TESTO DEL DOCUMENTO =>
____________________
La Chiesa italiana assiste sbalordita alle esibizioni del gaio libertino ma il cauto procedere – che sconfina nel cinismo - di chi governa le cose temporali spinge i reggitori del Vaticano a muoversi con prudenza, ad adottare la politica dello scambio col governo “amico”.
Eppure molto del disagio con il quale i cattolici italiani vivono le imprese di Berlusconi e le scelte del governo (immigrazione, crisi economica etc) filtra dalle colonne della stampa.
L’Avvenire, giornale in un qualche modo espressione degli orientamenti della Cei, ha ribadito più volte che i vescovi hanno già espresso la loro posizione critica e la valutazione negativa sull’uomo che dirige pro-tempore il governo dell’Italia.
Ma è Famiglia Cristiana, battagliero settimanale cattolico, a rappresentare il pensiero profondo della comunità ecclesiale con argomenti che le gerarchie non hanno il coraggio di proporre. Nell’ultimo numero hanno denunciato con forza la deriva del nostro Paese a pezzi.
L’Italia, ha scritto il settimanale, è un paese “sempre più lacerato”, grazie a una politica “che mira ad escludere e non a integrare”. Il grido d’allarme prende le mosse da quella che viene definita “cattiveria politica” sdoganata da un ministro della Repubblica: il leghista Roberto Maroni.
____________________
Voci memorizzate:
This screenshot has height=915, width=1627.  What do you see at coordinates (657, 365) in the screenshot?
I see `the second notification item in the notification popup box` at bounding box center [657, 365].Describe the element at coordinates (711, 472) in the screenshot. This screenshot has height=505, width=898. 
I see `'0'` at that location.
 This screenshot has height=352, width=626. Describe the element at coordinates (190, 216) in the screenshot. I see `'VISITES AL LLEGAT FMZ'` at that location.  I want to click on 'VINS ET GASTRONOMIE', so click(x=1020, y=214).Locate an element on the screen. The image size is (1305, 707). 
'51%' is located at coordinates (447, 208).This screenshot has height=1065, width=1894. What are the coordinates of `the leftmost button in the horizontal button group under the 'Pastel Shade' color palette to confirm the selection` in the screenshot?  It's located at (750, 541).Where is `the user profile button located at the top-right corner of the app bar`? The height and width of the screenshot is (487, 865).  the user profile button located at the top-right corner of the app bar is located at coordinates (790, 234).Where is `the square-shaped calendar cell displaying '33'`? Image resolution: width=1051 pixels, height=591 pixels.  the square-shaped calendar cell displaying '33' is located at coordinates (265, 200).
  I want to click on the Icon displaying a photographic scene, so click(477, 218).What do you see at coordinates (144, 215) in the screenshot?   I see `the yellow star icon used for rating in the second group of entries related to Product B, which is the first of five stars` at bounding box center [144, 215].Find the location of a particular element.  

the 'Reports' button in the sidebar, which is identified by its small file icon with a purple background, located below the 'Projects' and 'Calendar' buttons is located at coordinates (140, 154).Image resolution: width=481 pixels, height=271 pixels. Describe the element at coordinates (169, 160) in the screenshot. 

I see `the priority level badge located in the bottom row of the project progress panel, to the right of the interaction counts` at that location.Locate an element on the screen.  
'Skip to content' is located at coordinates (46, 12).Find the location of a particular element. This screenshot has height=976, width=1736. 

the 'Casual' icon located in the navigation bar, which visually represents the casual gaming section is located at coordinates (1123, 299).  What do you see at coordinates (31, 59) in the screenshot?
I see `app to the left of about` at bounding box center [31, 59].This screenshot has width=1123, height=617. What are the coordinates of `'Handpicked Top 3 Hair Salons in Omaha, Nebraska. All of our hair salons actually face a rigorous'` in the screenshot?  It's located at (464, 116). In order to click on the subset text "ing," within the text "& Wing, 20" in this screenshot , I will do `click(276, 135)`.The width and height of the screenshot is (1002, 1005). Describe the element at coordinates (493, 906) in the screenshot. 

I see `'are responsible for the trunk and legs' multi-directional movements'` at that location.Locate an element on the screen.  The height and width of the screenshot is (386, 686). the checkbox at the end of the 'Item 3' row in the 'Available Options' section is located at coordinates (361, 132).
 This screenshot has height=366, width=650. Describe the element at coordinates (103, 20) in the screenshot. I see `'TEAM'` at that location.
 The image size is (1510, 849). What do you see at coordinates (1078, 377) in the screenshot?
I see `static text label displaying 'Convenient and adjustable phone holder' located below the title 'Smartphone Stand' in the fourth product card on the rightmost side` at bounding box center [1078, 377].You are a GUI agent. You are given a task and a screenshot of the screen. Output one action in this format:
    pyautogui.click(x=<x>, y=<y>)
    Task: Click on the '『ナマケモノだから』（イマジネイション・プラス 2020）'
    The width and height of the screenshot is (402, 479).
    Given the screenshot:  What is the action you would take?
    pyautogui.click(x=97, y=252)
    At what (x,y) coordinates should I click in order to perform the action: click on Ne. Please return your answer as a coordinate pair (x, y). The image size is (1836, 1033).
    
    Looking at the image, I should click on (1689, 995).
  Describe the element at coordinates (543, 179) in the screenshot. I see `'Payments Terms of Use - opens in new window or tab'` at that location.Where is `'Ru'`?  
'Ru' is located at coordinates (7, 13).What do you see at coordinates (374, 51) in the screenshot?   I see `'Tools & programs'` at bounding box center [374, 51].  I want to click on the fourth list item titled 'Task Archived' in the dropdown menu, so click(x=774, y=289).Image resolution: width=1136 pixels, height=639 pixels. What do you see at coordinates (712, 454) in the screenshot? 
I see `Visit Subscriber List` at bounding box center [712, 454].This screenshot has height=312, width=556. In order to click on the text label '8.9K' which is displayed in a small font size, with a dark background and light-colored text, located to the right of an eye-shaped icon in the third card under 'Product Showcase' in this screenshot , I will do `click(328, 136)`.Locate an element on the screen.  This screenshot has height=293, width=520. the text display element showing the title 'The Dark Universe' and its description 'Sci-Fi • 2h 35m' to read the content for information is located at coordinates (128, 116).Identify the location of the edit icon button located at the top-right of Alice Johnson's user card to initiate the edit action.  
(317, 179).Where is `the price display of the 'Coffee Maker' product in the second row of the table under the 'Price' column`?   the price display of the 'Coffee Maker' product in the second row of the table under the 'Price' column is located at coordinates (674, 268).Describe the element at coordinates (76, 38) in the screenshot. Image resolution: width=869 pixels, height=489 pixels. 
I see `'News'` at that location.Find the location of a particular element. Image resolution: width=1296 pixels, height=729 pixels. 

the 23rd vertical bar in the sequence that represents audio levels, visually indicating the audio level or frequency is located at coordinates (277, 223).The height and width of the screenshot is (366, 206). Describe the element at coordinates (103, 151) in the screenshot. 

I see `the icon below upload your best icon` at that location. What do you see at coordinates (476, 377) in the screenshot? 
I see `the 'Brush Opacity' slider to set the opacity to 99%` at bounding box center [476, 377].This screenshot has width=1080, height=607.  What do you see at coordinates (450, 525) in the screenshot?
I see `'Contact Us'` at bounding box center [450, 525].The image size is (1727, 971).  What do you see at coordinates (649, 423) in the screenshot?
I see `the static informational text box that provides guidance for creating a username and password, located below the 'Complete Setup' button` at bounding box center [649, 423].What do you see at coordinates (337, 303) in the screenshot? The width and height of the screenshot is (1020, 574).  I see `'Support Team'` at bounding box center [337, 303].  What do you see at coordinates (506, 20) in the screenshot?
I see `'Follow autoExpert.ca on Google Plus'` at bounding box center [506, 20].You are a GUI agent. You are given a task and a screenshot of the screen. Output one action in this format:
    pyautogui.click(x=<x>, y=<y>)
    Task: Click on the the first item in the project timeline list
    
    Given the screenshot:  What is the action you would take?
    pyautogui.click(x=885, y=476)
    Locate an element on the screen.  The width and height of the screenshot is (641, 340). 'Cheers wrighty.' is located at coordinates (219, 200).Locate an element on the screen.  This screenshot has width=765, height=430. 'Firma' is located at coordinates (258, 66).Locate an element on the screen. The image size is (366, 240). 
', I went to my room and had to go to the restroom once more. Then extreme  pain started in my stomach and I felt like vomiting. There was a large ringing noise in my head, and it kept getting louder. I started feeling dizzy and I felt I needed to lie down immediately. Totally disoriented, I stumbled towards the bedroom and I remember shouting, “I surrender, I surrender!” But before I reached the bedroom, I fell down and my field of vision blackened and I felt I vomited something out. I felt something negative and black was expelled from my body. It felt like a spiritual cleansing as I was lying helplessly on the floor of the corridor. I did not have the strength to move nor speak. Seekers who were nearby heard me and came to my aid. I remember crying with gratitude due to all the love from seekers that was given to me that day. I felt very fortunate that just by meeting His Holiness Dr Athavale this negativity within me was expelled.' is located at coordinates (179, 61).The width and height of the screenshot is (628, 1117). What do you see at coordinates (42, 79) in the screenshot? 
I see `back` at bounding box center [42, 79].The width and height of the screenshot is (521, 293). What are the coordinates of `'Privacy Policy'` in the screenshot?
____________________
DOMANDE DI STUDIO =>
1 - Indica se ciascuna affermazione (a), (b) e (c) concorda con il testo sulla Chiesa italiana e il governo Berlusconi: rispondi sì o no e cita le parole del testo che lo stabiliscono. (a) Famiglia Cristiana è un settimanale. (b) L'Avvenire ha scritto che i vescovi non hanno ancora preso posizione sul capo del governo. (c) Roberto Maroni è indicato come leghista.
2 - Prosegui il testo sulla Chiesa italiana e il governo Berlusconi con qualche frase, ripartendo dopo la sua ultima frase.
Le voci memorizzate non hanno alcun ruolo in questo lavoro.

RISPOSTE FORNITE =>
1 -
(a) Sì: "Famiglia Cristiana, battagliero settimanale cattolico".
(b) No: "i vescovi hanno già espresso la loro posizione critica e la valutazione negativa".
(c) Sì: "il leghista Roberto Maroni".

2 -
Grazie a personaggi come Maroni, non citato ma descritto in modo inequivocabile, la “cattiveria” è diventata pratica di governo, entrata “nelle scelte di vita quotidiana”. L’ultima trovata, scrive il settimanale dei paolini, della “politica creativa” si è avuta durante il dibattito sul decreto anticrisi dove maggiore è stata la volontà di aiutare le aziende e le famiglie del nord e delle aree ricche piuttosto che quelle del Mezzogiorno.
Teorizzando una “nuova disunità d’Italia”, la Lega e il Pdl “disfatta la nazione” sono arrivati “a disfare gli italiani”. Per cui assistiamo alla nascita di un partito del Sud “mentre il Nord si arrocca nella sua presunta purezza padana e il criterio della residenza viene annoverato tra i diritti per accedere a un posto di lavoro”.
Vogliamo ancora, si chiede il settimanale cattolico, “essere una nazione?”.